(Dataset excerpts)
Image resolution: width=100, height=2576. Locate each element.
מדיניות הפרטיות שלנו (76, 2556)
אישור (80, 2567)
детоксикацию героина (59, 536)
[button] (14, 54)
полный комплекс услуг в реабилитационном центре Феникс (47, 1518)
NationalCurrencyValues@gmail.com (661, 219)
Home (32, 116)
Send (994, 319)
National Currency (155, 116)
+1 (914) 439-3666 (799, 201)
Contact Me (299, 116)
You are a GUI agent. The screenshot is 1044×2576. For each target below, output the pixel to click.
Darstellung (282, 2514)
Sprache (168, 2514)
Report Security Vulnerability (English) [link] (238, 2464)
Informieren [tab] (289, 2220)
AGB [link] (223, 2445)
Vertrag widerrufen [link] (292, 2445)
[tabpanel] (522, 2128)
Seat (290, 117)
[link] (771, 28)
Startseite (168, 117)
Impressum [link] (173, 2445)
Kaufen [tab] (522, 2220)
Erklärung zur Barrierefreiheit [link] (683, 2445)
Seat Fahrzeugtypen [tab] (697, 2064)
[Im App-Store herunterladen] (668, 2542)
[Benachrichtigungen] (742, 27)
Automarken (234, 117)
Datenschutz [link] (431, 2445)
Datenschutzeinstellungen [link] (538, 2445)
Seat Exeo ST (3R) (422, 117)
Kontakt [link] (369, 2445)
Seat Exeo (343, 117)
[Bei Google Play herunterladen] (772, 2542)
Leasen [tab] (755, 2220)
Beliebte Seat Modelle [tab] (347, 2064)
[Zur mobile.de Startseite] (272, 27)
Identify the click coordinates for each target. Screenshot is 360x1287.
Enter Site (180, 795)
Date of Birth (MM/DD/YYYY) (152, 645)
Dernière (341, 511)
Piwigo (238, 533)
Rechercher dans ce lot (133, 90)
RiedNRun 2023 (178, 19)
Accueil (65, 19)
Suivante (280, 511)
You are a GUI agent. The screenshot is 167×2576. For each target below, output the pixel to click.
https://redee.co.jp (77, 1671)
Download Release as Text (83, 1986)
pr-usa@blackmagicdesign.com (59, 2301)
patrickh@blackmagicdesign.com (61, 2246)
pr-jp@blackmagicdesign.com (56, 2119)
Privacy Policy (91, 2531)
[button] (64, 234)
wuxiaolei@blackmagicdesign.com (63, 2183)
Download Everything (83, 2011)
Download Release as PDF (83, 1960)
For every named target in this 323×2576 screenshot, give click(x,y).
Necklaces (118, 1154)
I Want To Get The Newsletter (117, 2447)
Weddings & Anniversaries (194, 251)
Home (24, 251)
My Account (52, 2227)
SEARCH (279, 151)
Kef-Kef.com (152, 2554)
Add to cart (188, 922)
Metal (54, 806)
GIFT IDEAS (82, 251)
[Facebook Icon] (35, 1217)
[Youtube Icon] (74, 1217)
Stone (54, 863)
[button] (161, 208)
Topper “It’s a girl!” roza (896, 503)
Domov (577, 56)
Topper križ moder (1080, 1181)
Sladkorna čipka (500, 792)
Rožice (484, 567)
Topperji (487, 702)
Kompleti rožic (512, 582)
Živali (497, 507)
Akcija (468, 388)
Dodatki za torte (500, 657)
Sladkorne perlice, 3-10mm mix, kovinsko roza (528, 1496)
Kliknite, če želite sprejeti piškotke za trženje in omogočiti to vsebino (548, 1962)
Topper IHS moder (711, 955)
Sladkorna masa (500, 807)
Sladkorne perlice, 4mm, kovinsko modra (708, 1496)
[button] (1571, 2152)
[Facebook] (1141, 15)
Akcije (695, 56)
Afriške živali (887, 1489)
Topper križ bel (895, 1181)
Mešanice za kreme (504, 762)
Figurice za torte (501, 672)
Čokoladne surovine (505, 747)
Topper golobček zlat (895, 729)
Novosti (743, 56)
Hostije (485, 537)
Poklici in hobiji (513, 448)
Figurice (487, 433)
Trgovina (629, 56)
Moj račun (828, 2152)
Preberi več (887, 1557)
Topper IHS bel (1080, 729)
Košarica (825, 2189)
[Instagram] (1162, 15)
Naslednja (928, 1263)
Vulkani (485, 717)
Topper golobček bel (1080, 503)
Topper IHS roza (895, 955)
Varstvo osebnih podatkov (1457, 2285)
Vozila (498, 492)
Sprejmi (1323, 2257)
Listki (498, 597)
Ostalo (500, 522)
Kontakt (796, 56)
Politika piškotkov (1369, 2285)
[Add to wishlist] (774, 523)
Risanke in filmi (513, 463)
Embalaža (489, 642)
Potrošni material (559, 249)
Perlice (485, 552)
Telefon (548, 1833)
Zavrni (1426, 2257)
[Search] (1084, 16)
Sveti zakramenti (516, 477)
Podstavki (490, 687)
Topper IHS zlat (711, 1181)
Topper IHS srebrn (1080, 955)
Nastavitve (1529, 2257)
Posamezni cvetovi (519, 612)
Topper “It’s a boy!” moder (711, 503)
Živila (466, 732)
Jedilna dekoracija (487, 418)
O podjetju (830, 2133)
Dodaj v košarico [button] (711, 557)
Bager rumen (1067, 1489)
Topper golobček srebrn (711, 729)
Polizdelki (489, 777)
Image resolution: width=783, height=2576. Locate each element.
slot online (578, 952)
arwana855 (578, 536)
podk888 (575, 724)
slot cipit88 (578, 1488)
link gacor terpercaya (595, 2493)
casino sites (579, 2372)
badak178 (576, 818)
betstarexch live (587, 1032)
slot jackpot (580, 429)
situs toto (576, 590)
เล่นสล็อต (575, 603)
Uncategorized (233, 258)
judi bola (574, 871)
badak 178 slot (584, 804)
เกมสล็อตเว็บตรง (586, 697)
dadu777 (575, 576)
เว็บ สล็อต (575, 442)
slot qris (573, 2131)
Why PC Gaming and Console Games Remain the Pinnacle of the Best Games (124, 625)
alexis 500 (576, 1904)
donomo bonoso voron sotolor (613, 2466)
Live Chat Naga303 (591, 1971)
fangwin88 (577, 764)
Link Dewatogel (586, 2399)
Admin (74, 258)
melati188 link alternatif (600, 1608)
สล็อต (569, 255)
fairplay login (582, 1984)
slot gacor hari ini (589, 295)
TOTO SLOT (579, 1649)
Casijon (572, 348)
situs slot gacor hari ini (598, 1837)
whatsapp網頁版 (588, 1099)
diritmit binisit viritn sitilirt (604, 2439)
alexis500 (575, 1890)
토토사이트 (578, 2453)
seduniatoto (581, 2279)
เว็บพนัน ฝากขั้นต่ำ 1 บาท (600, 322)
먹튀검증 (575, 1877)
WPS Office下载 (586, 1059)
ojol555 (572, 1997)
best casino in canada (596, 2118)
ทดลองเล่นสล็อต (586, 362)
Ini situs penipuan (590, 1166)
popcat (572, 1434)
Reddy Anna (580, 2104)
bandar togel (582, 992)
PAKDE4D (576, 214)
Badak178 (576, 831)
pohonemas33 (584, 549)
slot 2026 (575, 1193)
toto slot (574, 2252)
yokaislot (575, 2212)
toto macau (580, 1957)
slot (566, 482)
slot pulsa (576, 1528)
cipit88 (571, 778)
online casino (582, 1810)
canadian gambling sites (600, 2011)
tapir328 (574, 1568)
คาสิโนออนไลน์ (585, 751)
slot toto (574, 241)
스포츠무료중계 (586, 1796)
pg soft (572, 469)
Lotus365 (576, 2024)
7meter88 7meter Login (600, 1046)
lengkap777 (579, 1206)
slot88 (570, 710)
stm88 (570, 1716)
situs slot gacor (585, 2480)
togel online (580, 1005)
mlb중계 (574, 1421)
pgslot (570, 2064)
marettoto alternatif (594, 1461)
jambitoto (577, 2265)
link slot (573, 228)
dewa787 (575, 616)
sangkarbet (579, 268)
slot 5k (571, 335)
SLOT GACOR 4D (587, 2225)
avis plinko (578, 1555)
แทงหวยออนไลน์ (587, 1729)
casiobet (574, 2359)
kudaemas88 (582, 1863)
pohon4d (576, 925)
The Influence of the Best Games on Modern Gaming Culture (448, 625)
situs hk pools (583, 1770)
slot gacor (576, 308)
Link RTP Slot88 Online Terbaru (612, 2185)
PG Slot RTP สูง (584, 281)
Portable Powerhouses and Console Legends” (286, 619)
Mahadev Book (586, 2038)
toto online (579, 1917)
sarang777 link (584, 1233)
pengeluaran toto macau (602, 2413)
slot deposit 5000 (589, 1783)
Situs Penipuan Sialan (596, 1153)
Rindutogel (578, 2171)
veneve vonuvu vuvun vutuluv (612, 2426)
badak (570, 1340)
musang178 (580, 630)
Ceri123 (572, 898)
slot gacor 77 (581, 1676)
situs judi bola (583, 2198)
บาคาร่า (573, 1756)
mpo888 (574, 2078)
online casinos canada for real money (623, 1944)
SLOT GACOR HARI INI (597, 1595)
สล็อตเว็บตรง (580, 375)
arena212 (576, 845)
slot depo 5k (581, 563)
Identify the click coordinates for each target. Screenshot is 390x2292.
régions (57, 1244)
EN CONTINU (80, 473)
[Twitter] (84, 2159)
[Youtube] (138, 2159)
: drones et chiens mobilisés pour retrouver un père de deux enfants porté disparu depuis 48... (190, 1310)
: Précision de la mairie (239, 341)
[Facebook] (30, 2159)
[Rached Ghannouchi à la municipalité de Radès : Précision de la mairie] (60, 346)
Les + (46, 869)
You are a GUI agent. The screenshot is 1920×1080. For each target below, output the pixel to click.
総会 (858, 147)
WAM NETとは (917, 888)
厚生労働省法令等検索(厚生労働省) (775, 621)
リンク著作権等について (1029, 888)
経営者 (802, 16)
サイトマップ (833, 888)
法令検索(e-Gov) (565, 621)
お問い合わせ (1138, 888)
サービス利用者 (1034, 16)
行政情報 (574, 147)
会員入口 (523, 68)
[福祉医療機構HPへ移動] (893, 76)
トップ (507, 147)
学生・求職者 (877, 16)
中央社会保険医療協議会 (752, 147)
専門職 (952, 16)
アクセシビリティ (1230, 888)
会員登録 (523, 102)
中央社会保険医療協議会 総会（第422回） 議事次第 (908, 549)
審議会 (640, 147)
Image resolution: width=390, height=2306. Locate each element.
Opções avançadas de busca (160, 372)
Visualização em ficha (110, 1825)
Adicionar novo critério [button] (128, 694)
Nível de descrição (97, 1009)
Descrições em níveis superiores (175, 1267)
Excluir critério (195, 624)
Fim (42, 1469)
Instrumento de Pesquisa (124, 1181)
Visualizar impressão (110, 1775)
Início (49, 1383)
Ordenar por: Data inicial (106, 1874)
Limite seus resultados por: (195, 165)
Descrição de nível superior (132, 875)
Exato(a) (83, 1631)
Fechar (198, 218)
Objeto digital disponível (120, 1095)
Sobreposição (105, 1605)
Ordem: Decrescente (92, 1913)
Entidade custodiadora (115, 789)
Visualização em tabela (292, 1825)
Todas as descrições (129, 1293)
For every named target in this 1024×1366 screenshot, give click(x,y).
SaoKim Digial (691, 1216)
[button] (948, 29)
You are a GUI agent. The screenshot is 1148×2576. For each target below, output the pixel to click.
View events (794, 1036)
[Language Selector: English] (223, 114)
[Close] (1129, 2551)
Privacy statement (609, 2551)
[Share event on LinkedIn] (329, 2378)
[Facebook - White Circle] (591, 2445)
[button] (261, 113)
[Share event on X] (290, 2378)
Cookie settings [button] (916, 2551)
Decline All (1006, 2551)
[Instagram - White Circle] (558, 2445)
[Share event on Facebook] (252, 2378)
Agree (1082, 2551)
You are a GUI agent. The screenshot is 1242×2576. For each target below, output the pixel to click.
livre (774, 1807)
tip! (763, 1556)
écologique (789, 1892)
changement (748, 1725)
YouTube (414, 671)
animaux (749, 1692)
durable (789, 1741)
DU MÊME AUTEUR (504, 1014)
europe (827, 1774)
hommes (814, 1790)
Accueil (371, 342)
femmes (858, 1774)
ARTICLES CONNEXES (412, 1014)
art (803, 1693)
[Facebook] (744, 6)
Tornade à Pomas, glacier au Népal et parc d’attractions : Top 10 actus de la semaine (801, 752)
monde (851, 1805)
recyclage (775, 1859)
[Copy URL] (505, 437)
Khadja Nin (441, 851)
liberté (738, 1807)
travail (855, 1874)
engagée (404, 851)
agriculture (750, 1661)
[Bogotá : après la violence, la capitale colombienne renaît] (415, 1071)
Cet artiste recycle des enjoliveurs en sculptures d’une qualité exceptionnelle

» **PROBLEM DETAILS**
Look above for the line with "אישור (80, 2567)"; retype exactly that line, every line after it up to the line with "AGB [link] (223, 2445)", and that line too, nothing else.

» **WRITTEN RESPONSE**
אישור (80, 2567)
детоксикацию героина (59, 536)
[button] (14, 54)
полный комплекс услуг в реабилитационном центре Феникс (47, 1518)
NationalCurrencyValues@gmail.com (661, 219)
Home (32, 116)
Send (994, 319)
National Currency (155, 116)
+1 (914) 439-3666 (799, 201)
Contact Me (299, 116)
You are a GUI agent. The screenshot is 1044×2576. For each target below, output the pixel to click.
Darstellung (282, 2514)
Sprache (168, 2514)
Report Security Vulnerability (English) [link] (238, 2464)
Informieren [tab] (289, 2220)
AGB [link] (223, 2445)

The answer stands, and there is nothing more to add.